Declining U.S. interest rates and pressure on the U.S. dollar should keep boosting gold prices, said Credit Suisse.
gold should react positively

The metal has risen sharply since the Federal Reserve’s move on Tuesday to cut interest rates by 50 basis points in an attempt to limit economic damage from the spreading coronavirus. U.S. Treasury 10-year yields since have hit record lows. “We remind investors that one of the strongest historical relationships is between [the] gold price and U.S. interest rates/USD [U.S. dollar],” Credit Suiise said. “As rates go lower and there is increased pressure on the USD, gold should react positively, and we expect this effect to be longer-lasting than near-term coronavirus fears.”

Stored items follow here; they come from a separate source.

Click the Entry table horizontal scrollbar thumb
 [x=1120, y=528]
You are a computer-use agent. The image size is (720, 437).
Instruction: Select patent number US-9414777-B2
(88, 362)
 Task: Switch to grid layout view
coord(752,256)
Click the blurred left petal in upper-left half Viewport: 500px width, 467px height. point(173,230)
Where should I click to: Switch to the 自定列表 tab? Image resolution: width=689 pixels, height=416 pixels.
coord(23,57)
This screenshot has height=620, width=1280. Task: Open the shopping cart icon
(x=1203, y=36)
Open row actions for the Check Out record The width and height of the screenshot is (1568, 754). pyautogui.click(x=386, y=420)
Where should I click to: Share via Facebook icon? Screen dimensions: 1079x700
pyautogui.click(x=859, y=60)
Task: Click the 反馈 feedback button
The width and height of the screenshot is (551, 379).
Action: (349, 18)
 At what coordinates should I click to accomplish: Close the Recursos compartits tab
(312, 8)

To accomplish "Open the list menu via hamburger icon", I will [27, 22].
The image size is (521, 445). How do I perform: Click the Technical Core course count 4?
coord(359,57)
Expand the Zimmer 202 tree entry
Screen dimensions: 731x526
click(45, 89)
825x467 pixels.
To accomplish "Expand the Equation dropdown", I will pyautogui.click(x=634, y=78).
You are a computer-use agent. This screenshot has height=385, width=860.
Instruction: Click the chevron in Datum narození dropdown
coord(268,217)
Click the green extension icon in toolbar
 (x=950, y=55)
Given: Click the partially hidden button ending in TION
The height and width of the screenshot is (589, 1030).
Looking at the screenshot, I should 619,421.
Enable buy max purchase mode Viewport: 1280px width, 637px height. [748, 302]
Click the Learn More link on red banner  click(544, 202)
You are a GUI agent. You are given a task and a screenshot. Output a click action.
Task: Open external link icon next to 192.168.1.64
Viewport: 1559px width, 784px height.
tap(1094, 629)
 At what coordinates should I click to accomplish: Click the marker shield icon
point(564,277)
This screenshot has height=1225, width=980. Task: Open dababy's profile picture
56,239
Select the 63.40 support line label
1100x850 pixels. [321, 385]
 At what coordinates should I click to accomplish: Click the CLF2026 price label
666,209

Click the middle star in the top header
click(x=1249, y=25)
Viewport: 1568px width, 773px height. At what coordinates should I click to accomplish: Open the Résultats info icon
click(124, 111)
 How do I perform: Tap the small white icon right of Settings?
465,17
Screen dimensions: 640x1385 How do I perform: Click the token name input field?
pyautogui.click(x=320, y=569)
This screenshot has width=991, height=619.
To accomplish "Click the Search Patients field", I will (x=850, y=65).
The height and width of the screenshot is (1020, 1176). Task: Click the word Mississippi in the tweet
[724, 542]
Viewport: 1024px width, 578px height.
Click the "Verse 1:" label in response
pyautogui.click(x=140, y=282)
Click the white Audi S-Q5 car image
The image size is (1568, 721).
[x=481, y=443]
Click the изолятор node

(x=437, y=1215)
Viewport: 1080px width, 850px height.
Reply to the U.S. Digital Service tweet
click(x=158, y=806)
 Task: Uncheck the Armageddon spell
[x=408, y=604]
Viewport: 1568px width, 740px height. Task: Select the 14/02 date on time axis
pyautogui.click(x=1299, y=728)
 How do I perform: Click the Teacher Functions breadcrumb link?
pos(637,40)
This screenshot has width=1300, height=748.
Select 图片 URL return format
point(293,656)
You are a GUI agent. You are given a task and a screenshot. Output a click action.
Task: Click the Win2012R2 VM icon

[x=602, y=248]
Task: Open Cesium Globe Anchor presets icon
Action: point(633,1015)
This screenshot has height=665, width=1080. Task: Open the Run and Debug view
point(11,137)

Gold keeps rising amid a “mini-meltdown” in financial markets globally, said Marc Chandler, managing director of Bannockburn Global Forex. The tumble in U.S. equities and Treasury yields on Thursday led to big drops in Asia-Pacific markets overnight, and European stock bourses are also on the defensive. Further, stock-index futures are pointing to another lower open on Wall Street. “U.S. shares are trading heavily, and the early indication is for an opening loss of more than 1%,” Chandler said. “Core bonds are on fire.” The yield, which moves inversely to the price, on U.S. Treasury 10-year notes was off by 15 basis points to around 76 basis points as of Chandler’s research note, falling almost 40 basis points this week. “The dollar's safe-haven status is being tarnished,” Chandler said. “It is lower against all the major currencies, and many emerging-market currencies, where Eastern and Central European currencies lead the advancers….After advancing 2% yesterday, gold is pushing higher still.” The metal, often bought as a safe haven when other markets are spiraling downward, was up $15.20 to $1,687 an ounce as of 8:02 a.m. EST.

Gold has gained over 5% this week as a result of coronavirus fears, speculation around central-bank easing, global economic-growth concerns and a weakening U.S. dollar, said Lukman Otunuga, senior research analyst at FXTM. “The general uncertainty and current risk aversion should support the precious metal due to its safe-haven nature,” Otunuga said. “Going forward, with the dollar set to weaken on Fed rate-cut bets, prices could retest $1,700 if $1,681 is breached.” After the analysts research note, gold in fact did climb above that $1,681 level, with spot metal up another $14.30 to $1,686.10 an ounce as of 7:52 a.m. EST.